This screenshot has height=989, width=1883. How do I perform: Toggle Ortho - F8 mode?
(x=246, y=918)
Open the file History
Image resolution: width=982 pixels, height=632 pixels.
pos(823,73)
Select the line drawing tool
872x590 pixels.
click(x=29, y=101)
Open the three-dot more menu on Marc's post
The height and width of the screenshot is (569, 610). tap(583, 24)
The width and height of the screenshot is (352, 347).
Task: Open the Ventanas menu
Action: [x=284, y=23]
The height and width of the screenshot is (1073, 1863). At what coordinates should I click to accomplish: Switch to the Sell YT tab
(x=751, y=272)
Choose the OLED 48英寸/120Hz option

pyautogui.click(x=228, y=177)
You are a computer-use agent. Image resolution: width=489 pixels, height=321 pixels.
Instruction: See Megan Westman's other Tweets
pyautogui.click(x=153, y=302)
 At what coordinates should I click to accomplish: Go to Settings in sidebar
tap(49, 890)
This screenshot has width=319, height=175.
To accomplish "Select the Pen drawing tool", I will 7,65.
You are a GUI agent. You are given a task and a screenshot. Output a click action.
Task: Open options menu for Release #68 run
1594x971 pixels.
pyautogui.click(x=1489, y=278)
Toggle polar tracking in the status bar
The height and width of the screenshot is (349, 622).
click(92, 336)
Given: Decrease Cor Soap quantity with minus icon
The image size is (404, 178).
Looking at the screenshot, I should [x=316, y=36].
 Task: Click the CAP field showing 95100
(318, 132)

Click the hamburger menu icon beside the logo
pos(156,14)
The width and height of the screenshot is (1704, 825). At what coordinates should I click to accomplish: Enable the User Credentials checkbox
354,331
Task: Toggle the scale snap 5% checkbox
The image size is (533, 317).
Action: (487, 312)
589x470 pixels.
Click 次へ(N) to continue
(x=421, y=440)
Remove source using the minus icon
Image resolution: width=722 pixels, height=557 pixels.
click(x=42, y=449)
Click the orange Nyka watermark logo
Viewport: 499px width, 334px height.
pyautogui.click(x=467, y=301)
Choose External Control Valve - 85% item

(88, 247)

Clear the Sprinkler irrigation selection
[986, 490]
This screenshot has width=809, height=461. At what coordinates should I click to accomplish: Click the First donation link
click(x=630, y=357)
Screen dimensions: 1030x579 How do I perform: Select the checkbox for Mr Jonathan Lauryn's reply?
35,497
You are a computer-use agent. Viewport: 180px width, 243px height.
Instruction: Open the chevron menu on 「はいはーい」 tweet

++++++++++

Task prompt.
Reproduce the records from their start up to and including the line with "click(x=29, y=101)", changing "line drawing tool" to "polyline tool" and leaving the rest untouched.

Output for this exercise.
This screenshot has height=989, width=1883. How do I perform: Toggle Ortho - F8 mode?
(x=246, y=918)
Open the file History
Image resolution: width=982 pixels, height=632 pixels.
pos(823,73)
Select the polyline tool
872x590 pixels.
click(x=29, y=101)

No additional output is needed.